((

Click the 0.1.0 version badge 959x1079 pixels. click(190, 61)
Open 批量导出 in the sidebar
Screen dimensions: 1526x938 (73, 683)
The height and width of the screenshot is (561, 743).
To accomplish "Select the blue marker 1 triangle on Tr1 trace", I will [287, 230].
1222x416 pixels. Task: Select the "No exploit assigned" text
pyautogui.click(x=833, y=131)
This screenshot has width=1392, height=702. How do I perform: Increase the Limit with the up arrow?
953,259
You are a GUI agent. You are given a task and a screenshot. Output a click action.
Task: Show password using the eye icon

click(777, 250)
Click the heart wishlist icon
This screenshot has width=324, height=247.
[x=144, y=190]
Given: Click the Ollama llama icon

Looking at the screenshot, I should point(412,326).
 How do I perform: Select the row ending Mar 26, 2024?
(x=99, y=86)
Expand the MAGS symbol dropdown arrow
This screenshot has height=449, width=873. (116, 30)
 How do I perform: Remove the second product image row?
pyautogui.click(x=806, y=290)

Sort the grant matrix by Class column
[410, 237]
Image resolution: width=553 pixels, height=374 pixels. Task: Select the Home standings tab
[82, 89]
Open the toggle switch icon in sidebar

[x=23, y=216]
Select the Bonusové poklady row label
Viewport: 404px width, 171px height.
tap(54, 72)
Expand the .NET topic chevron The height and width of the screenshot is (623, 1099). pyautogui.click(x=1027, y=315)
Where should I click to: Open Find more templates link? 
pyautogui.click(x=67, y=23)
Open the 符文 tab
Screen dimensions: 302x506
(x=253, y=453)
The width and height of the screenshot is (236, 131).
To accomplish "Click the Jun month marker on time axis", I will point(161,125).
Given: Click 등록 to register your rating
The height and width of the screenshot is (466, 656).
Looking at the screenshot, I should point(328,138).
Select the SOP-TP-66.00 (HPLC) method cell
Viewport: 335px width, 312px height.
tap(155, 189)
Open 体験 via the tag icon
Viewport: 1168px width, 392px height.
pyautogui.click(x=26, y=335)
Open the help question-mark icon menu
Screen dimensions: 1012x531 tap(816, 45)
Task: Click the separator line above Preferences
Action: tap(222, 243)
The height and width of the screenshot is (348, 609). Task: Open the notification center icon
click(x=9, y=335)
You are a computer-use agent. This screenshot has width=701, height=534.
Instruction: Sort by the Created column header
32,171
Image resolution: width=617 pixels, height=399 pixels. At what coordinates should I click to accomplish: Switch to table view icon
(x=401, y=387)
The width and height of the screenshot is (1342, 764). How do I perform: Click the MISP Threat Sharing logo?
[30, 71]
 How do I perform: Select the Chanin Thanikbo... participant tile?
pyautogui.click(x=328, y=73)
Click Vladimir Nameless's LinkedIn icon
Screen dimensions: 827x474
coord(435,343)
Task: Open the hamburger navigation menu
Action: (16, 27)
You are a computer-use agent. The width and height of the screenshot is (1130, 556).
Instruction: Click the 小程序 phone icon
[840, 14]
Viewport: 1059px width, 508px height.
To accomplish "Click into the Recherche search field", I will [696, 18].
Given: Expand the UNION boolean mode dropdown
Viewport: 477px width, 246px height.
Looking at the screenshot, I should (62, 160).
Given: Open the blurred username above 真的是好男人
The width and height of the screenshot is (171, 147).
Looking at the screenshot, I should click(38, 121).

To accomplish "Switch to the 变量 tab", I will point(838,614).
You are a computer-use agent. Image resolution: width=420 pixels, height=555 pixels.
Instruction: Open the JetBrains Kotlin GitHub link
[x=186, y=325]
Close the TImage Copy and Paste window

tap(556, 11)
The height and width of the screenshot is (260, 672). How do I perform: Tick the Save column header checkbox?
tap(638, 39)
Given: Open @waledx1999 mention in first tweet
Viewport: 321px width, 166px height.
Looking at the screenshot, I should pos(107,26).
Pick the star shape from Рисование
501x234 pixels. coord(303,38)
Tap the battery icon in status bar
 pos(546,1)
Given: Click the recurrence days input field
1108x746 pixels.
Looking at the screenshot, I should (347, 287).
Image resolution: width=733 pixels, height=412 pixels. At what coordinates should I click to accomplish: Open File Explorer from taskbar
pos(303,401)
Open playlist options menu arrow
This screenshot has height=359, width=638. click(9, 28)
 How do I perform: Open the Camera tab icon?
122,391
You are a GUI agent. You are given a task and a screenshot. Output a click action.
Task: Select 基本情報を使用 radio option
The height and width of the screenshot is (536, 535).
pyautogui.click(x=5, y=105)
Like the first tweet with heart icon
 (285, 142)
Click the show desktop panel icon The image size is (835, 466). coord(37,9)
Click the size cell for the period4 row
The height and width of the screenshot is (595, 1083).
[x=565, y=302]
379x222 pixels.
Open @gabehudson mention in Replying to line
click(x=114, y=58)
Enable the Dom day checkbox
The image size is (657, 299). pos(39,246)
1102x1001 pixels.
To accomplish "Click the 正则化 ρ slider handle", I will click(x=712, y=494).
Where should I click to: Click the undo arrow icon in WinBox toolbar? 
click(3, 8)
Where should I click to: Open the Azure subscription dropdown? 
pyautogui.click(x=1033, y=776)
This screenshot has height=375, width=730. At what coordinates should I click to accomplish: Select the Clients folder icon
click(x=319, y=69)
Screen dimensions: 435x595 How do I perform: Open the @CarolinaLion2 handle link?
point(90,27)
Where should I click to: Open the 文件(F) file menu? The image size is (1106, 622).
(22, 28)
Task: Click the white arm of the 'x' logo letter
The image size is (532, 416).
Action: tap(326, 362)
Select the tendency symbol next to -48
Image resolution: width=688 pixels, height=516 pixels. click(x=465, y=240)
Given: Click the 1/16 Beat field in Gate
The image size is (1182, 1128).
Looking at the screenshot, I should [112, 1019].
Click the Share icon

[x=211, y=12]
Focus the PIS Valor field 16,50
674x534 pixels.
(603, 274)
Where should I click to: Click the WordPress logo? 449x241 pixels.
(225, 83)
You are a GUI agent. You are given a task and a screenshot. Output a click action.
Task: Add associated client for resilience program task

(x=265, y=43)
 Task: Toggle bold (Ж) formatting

))

- AIM OF THE EXERCISE: Go through the listing above, and whenever a line holds the word "marker", copy it.

- YOUR SOLUTION:
To accomplish "Select the blue marker 1 triangle on Tr1 trace", I will [287, 230].
To accomplish "Click the Jun month marker on time axis", I will point(161,125).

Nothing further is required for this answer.